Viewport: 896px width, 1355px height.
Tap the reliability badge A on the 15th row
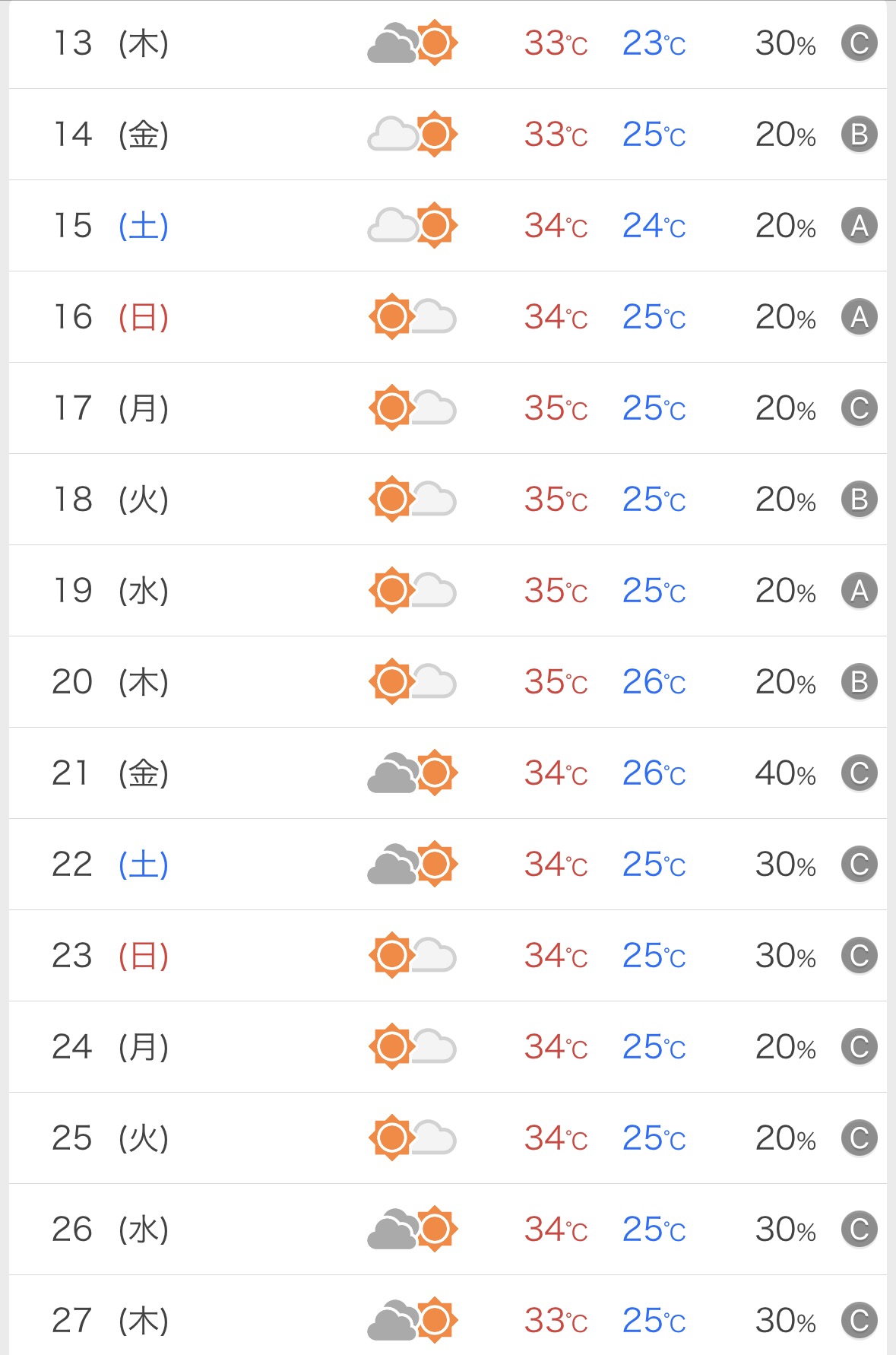point(860,226)
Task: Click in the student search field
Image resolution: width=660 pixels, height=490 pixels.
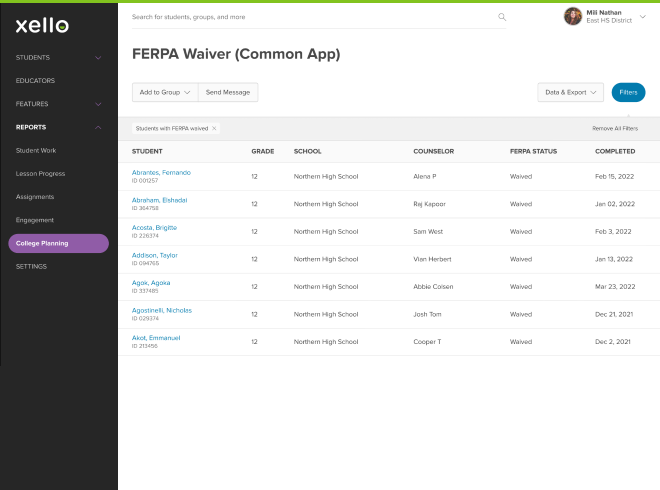Action: coord(310,17)
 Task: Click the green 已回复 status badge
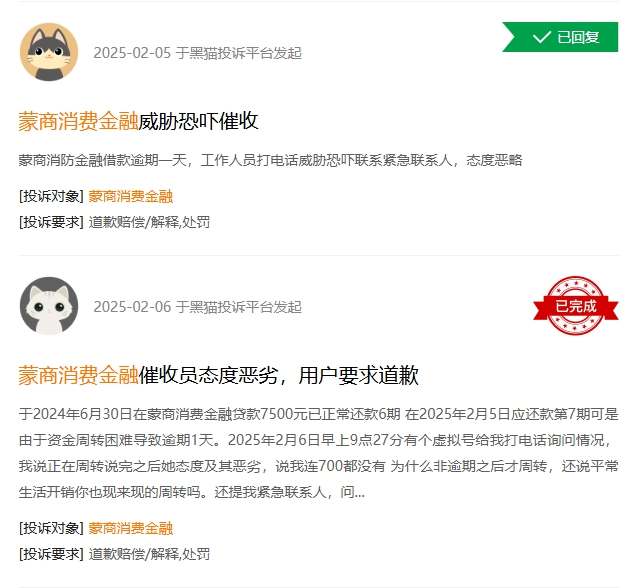tap(560, 37)
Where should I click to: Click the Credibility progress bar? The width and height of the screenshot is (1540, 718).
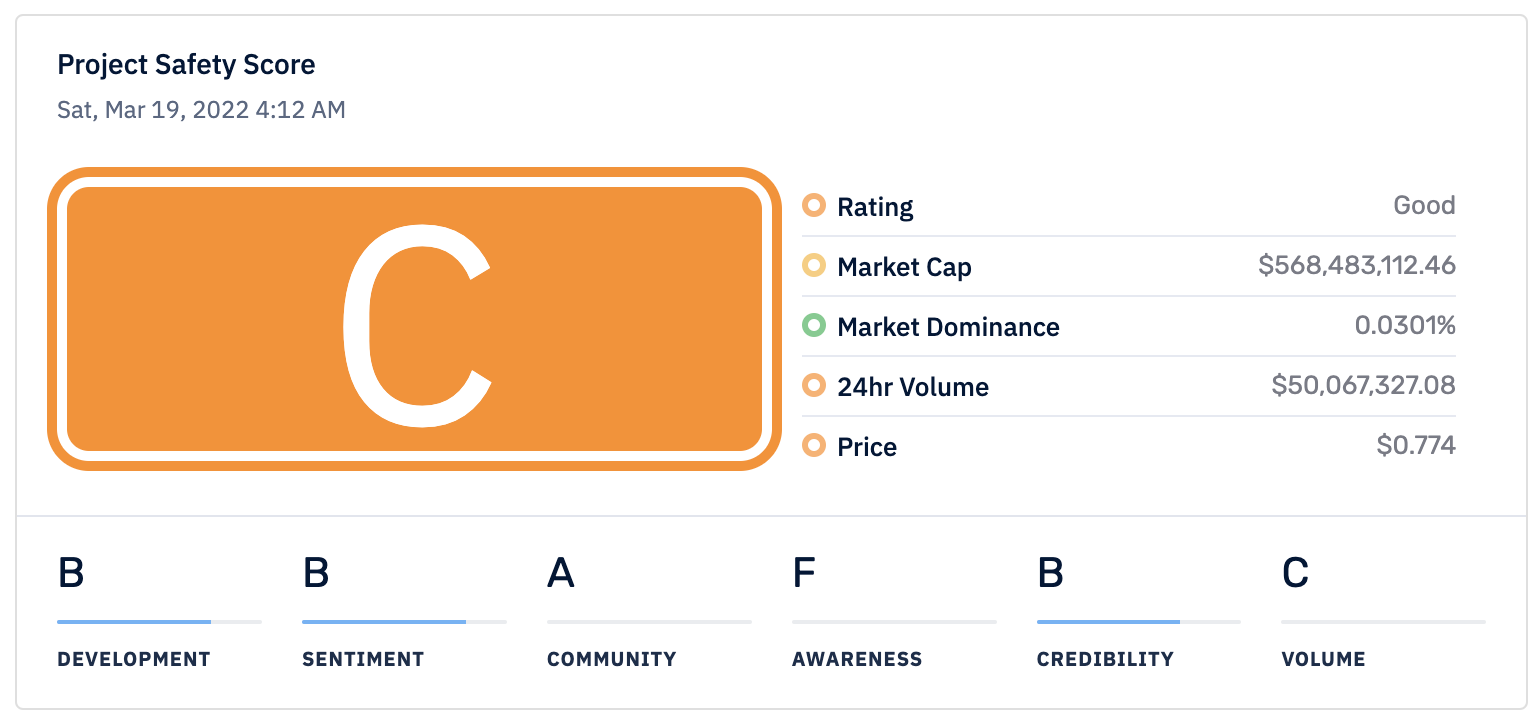[1139, 622]
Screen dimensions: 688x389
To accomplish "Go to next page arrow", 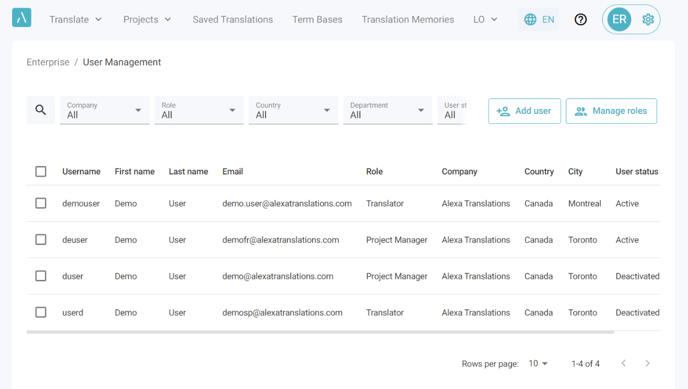I will pyautogui.click(x=647, y=363).
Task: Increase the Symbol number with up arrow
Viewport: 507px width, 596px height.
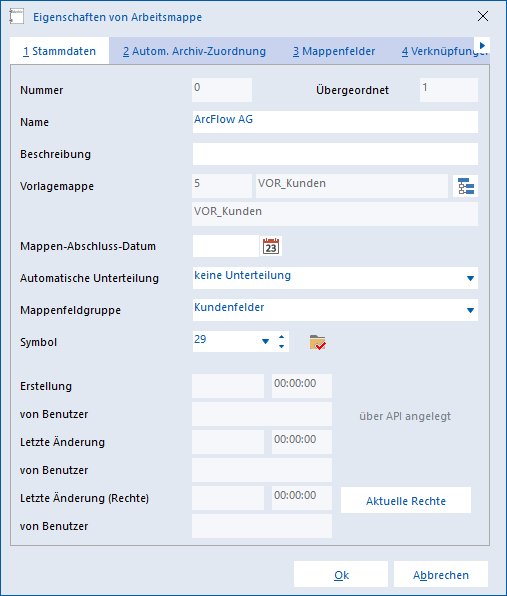Action: click(x=281, y=336)
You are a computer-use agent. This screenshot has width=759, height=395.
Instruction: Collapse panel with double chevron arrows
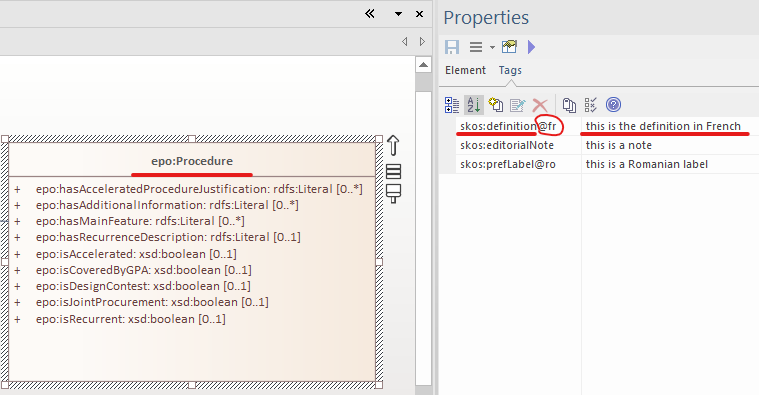click(370, 14)
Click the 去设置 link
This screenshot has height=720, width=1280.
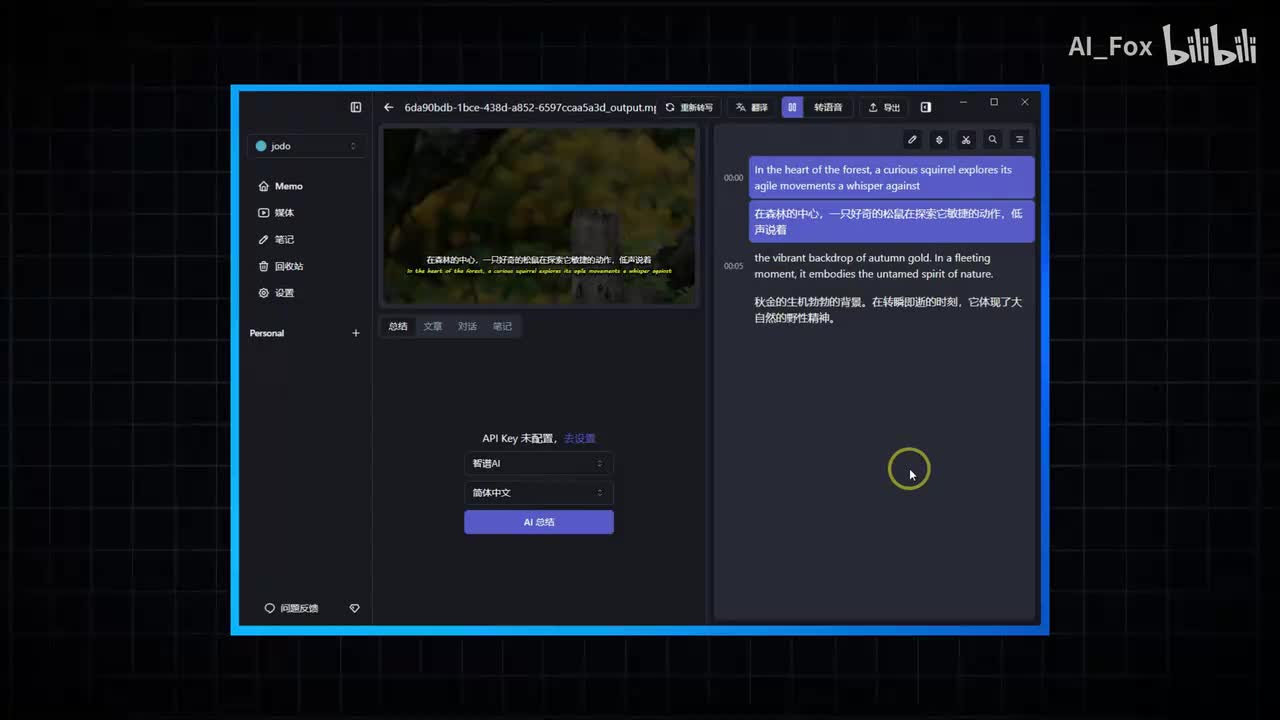(579, 438)
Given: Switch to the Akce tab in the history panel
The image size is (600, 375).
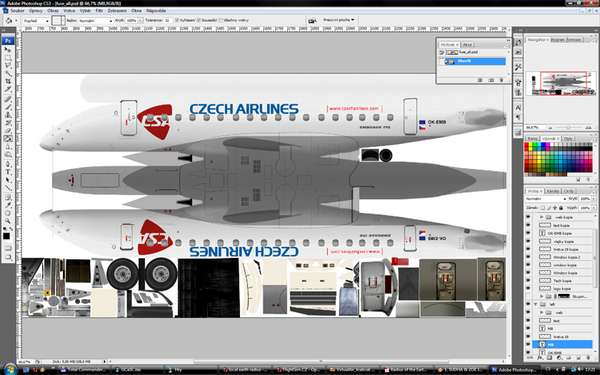Looking at the screenshot, I should (467, 44).
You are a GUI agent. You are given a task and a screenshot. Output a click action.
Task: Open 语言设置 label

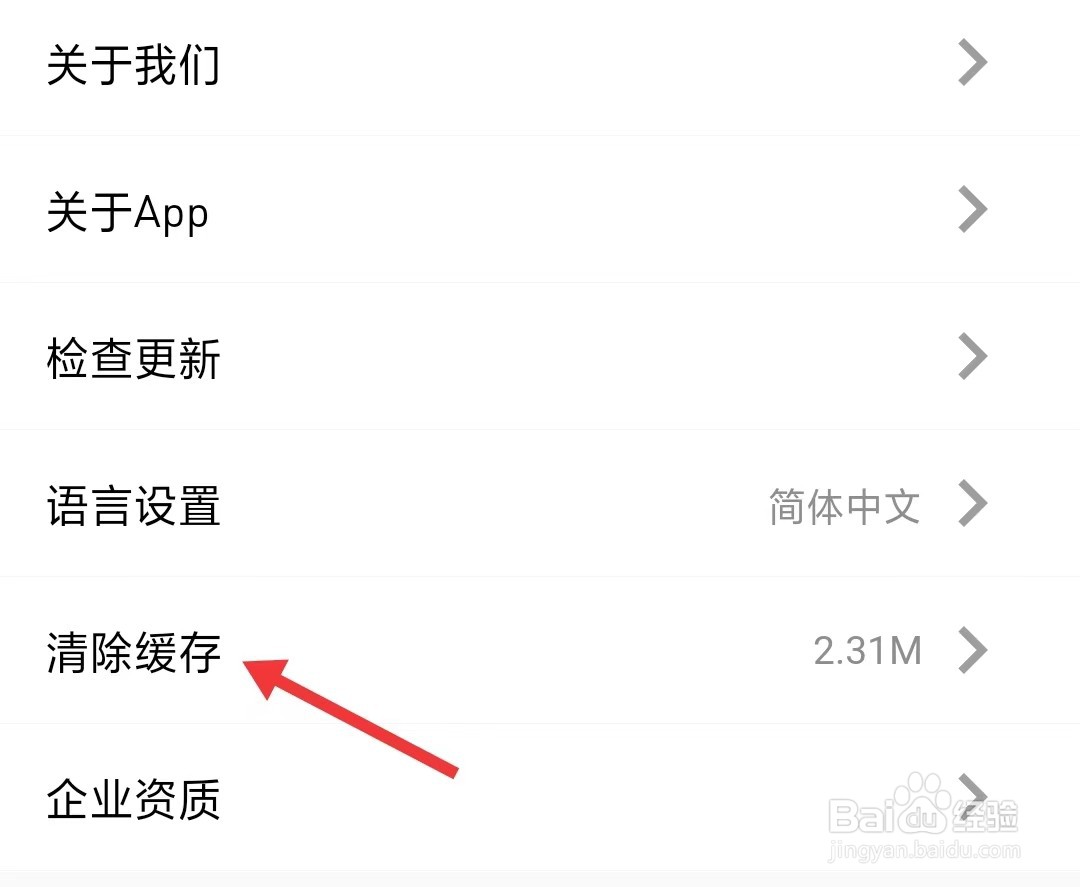coord(133,505)
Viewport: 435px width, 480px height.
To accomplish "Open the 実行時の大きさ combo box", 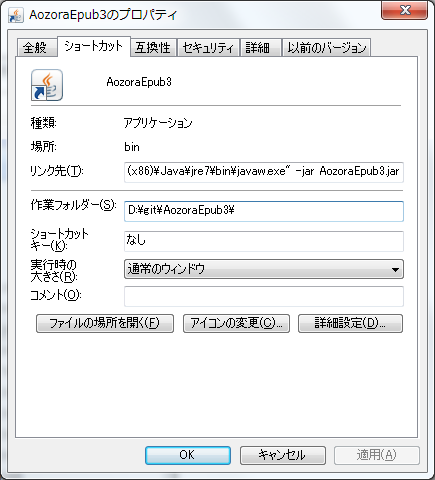I will pos(264,269).
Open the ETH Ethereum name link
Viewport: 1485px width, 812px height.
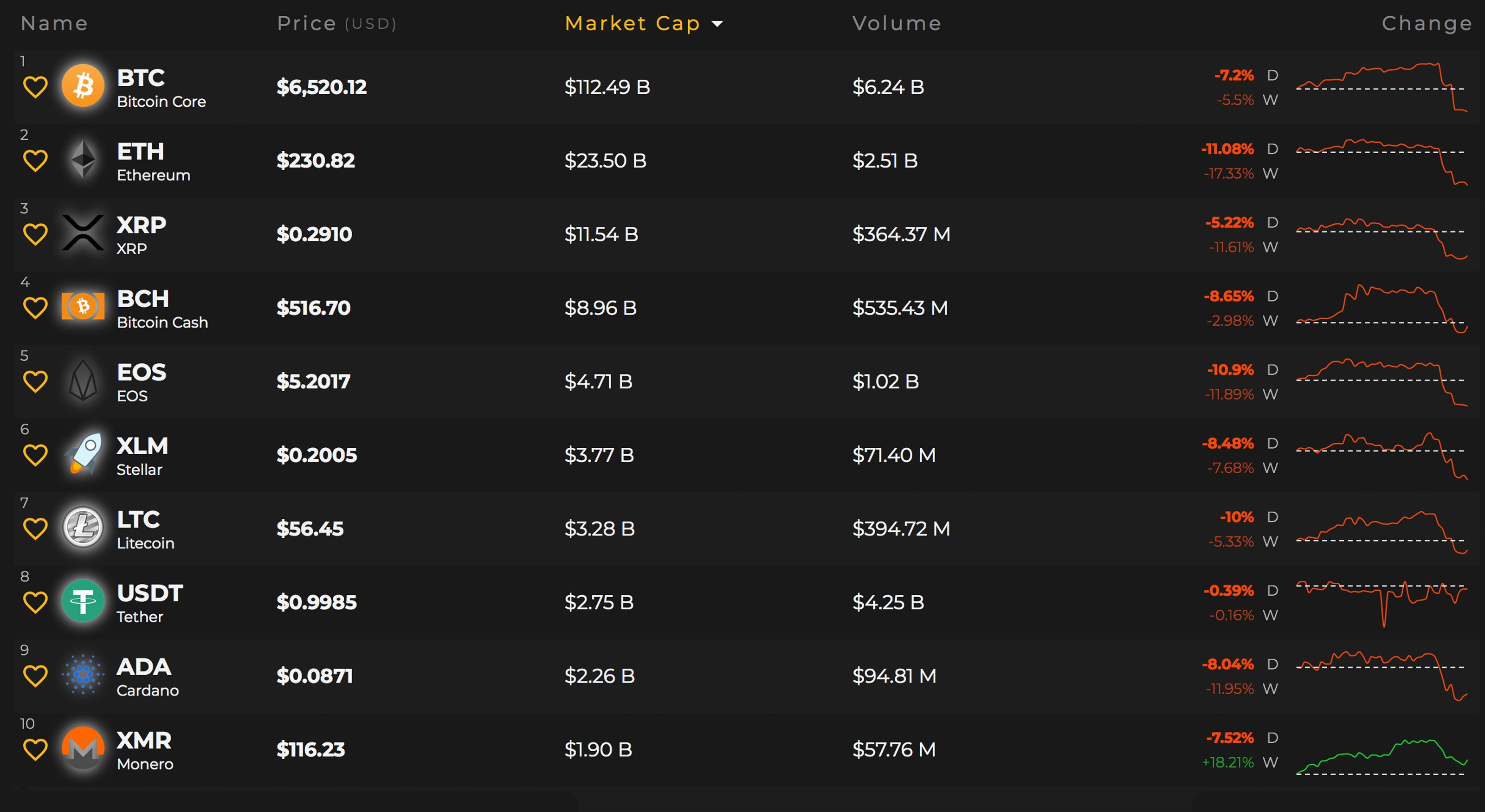pos(153,161)
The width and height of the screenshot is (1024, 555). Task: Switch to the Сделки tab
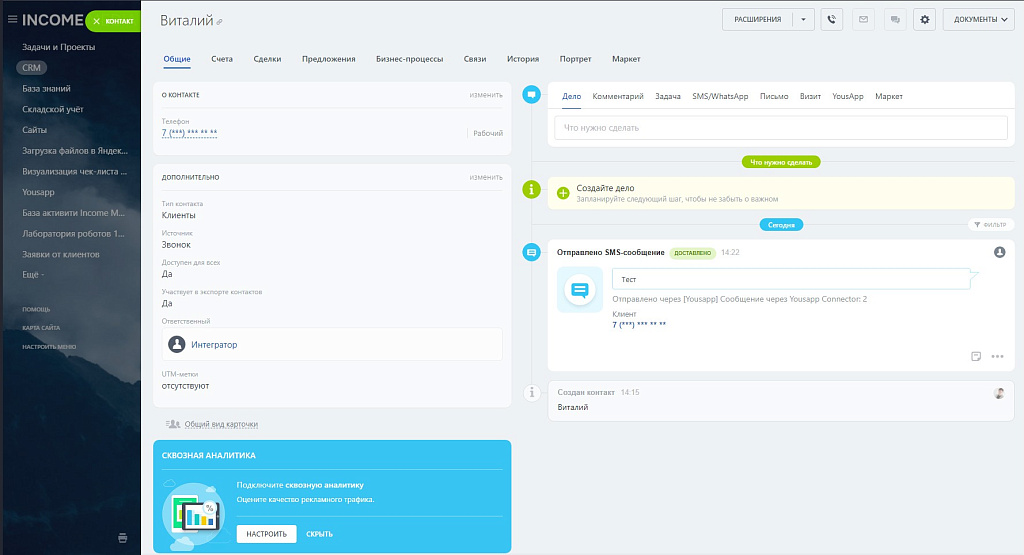pos(267,59)
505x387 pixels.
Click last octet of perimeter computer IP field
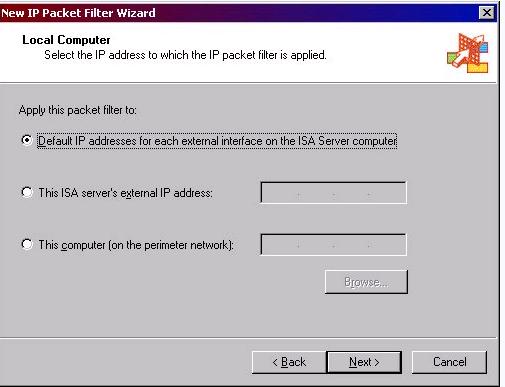pos(387,245)
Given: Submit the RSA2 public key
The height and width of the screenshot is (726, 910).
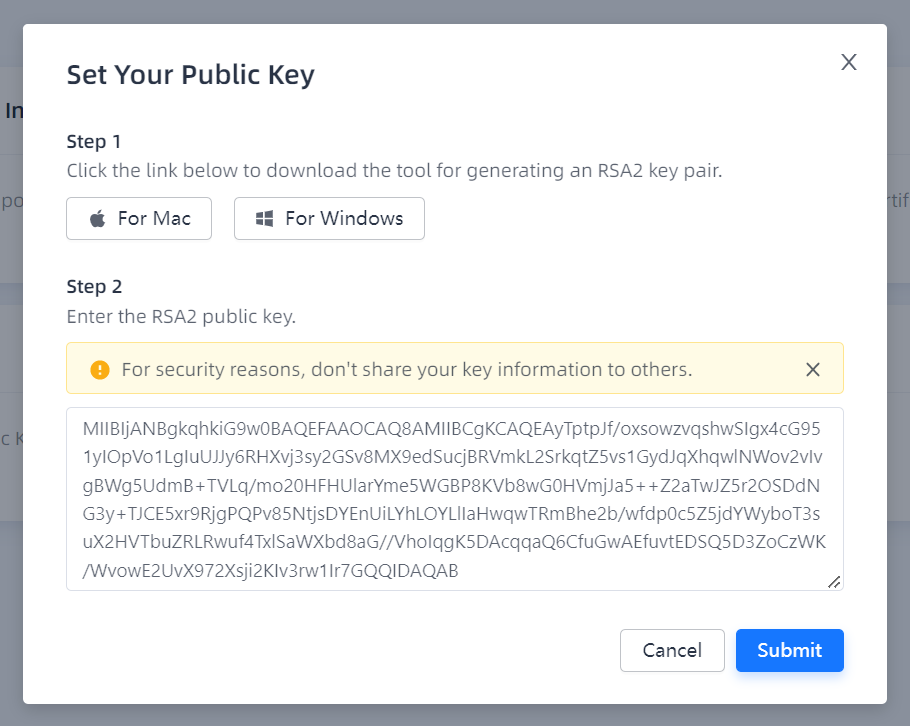Looking at the screenshot, I should click(x=789, y=650).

★ ★ ★ ★

### DESCRIPTION OF THE TASK
How many lines of the listing above hold the string "agent"? Answer with the number alone.

### RESULT OF THE TASK
2